* [ASSIGNMENT] Any picture in the range stays out of the copy; retype exactly the lines from the one with "Screen dimensions: 658x367" to the end of the listing.

* [PROVIDED RECORDS]
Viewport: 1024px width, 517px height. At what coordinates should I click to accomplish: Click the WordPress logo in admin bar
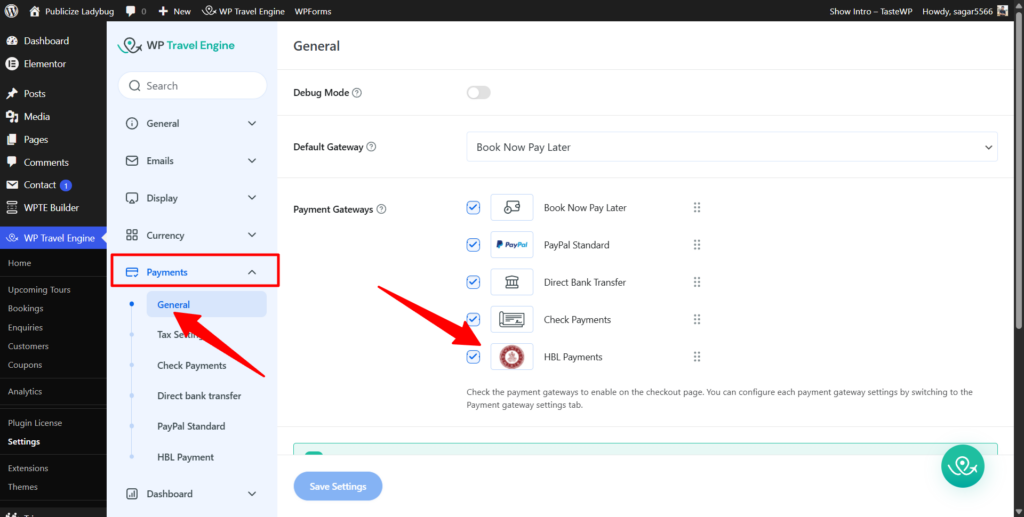[x=12, y=11]

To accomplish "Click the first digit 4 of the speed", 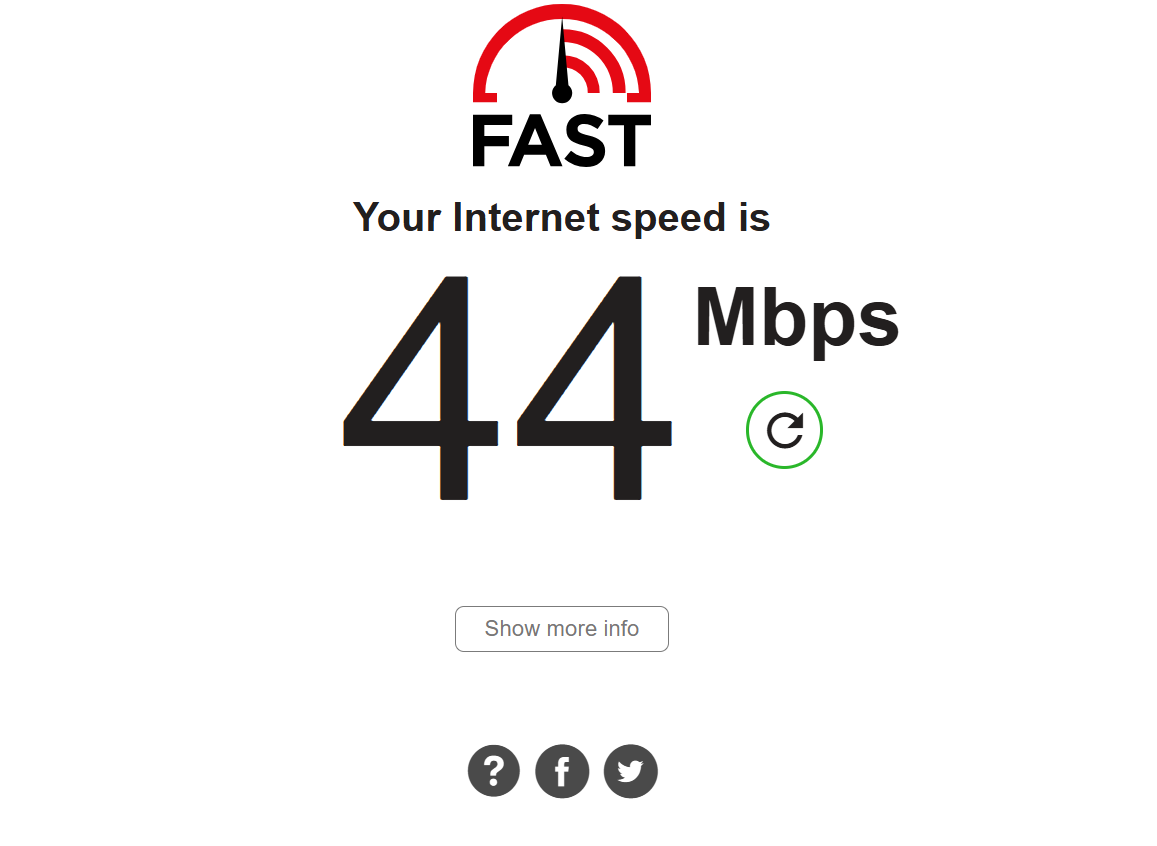I will pos(421,388).
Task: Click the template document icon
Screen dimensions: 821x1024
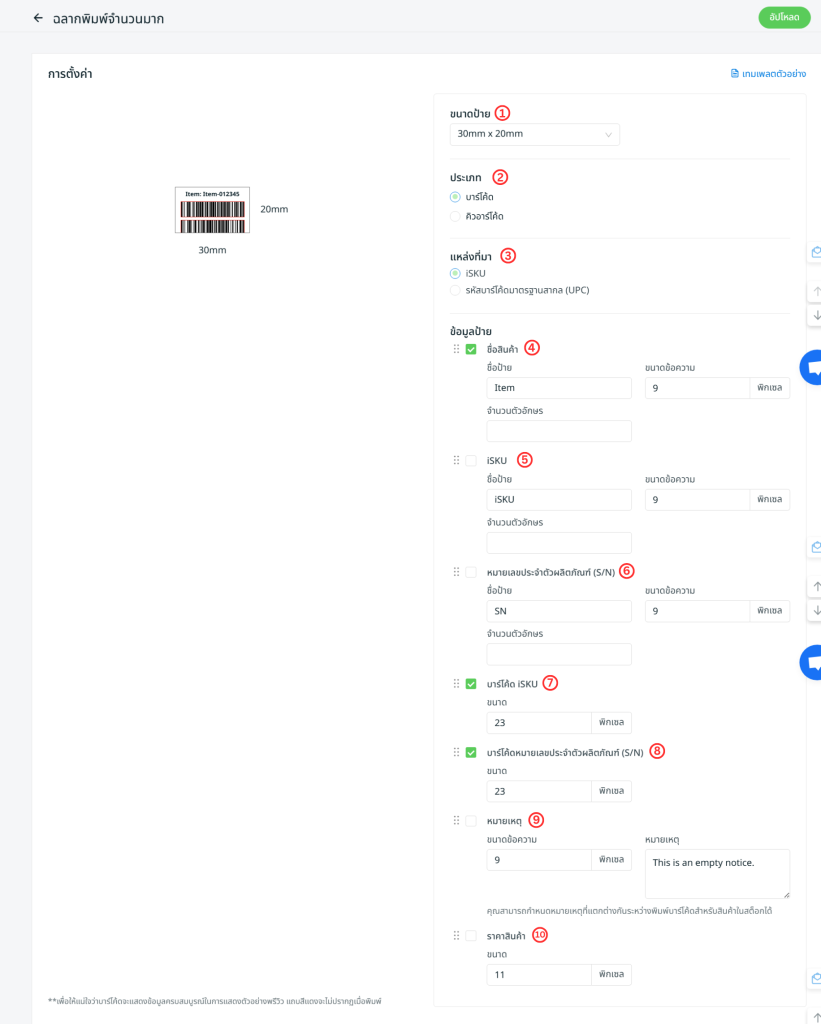Action: coord(735,74)
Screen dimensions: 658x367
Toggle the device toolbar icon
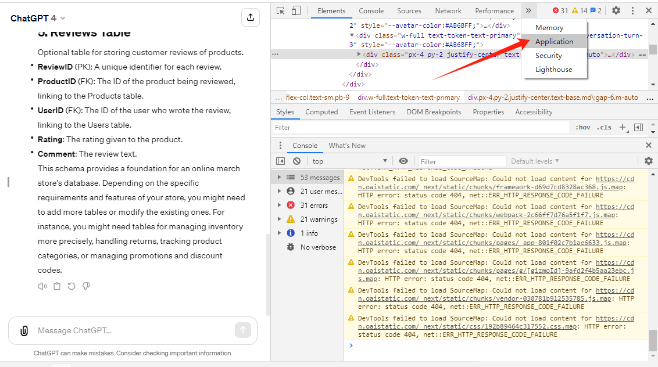[x=296, y=11]
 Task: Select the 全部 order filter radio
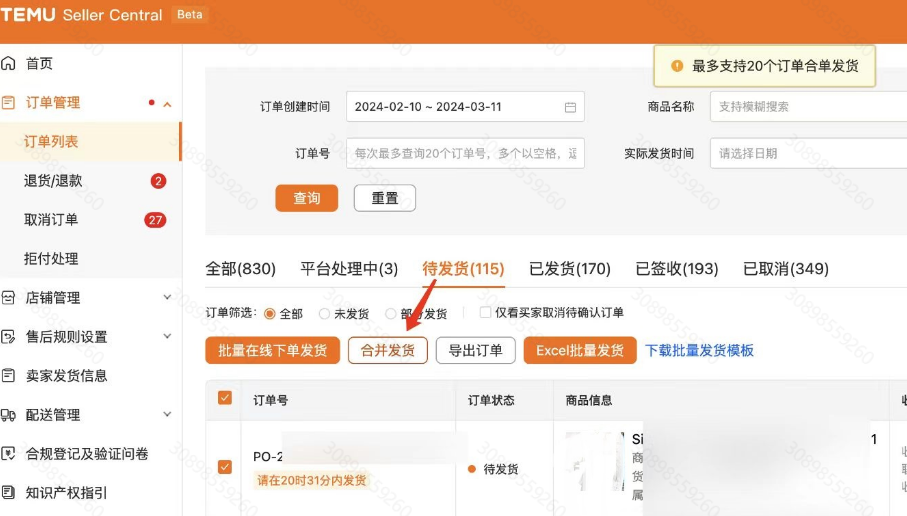tap(269, 314)
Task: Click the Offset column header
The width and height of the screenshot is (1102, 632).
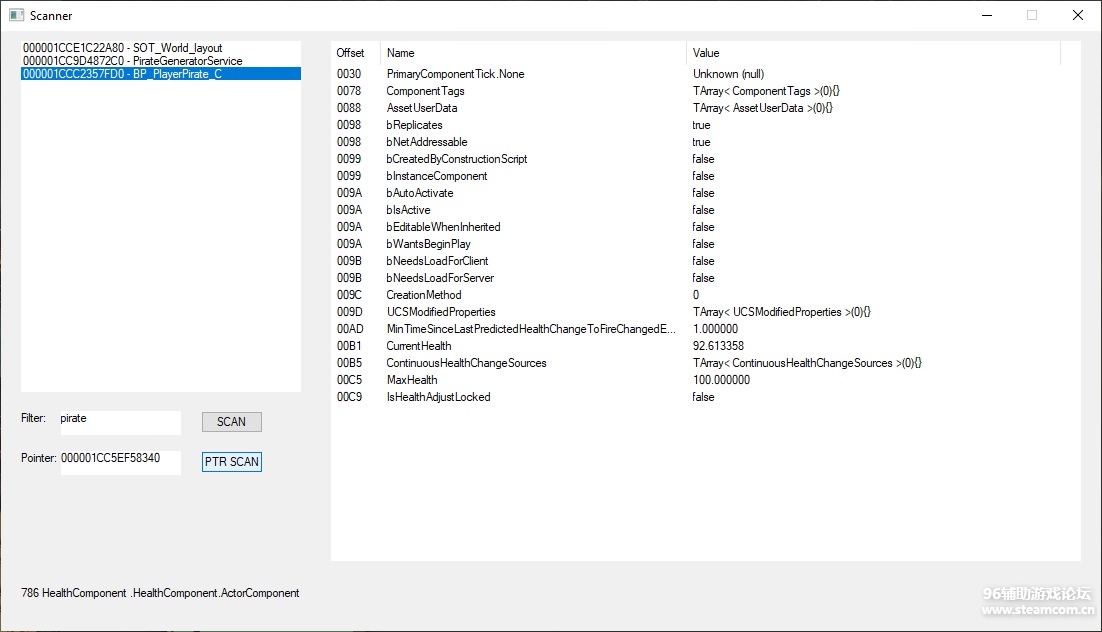Action: click(351, 53)
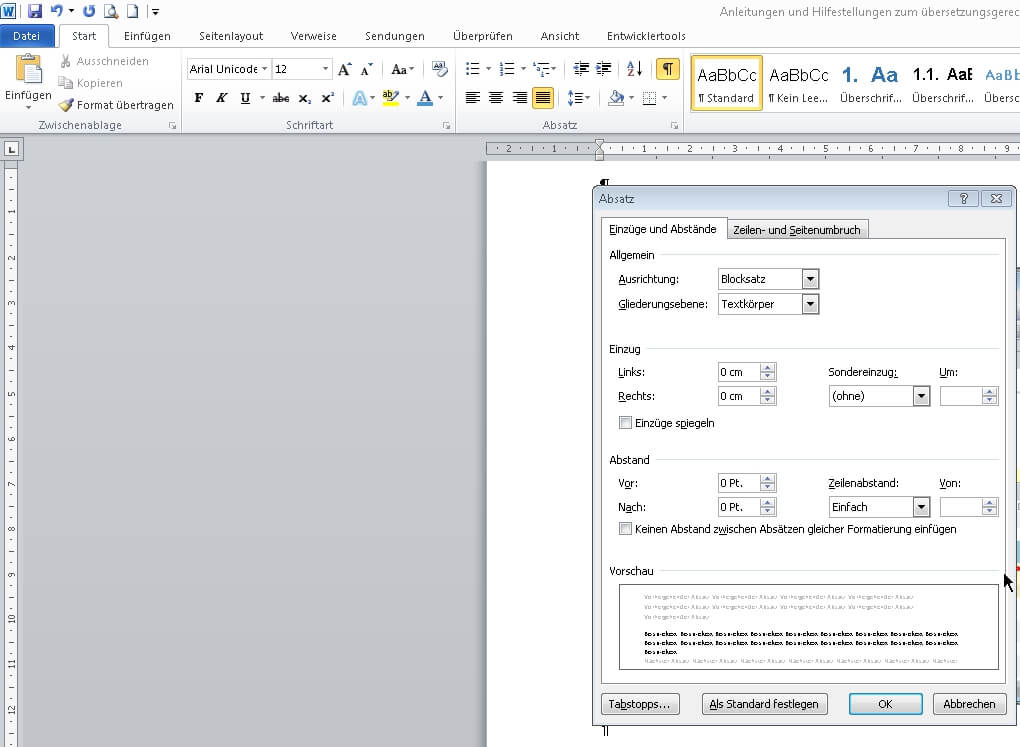Click the Bold formatting icon
This screenshot has width=1020, height=747.
click(198, 98)
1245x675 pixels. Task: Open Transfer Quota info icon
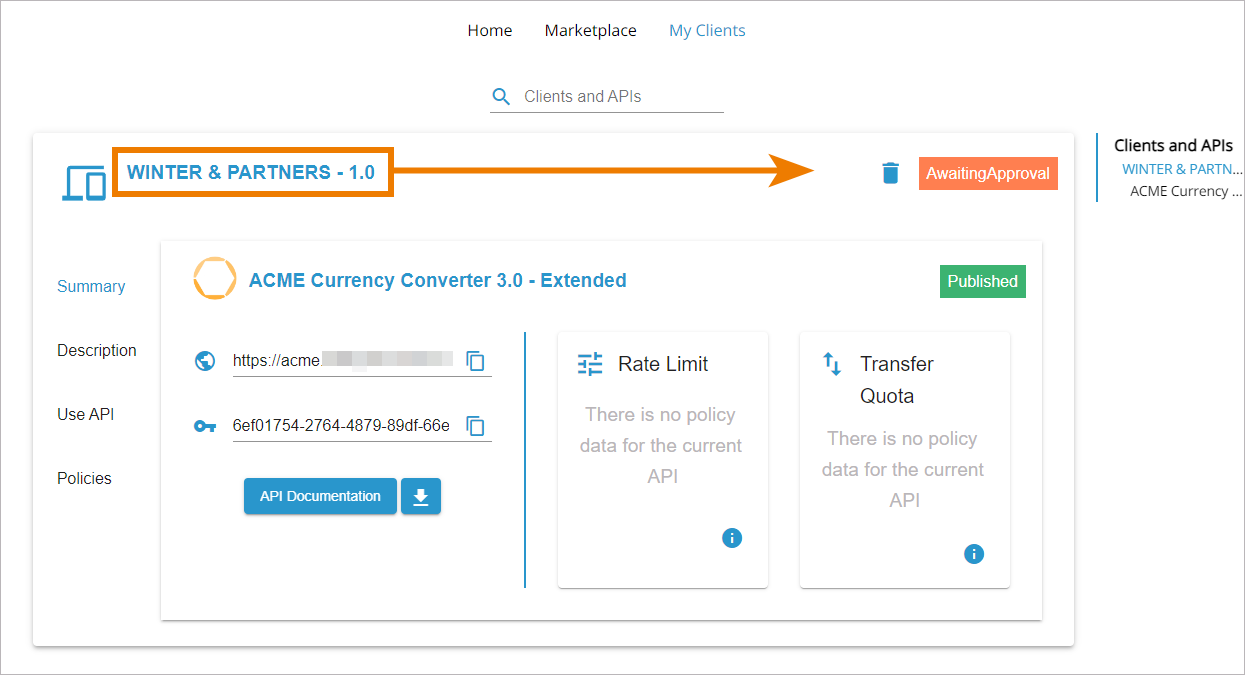point(974,554)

* [YOUR RESPONSE]
Screen dimensions: 658x367
Toggle the device toolbar icon
[x=296, y=11]
 Task: Select the 全部 order filter radio
tap(269, 314)
Task: Click the Offset column header
The width and height of the screenshot is (1102, 632).
Action: click(351, 53)
Click the Bold formatting icon
This screenshot has width=1020, height=747.
click(198, 98)
1245x675 pixels. Task: Open Transfer Quota info icon
point(974,554)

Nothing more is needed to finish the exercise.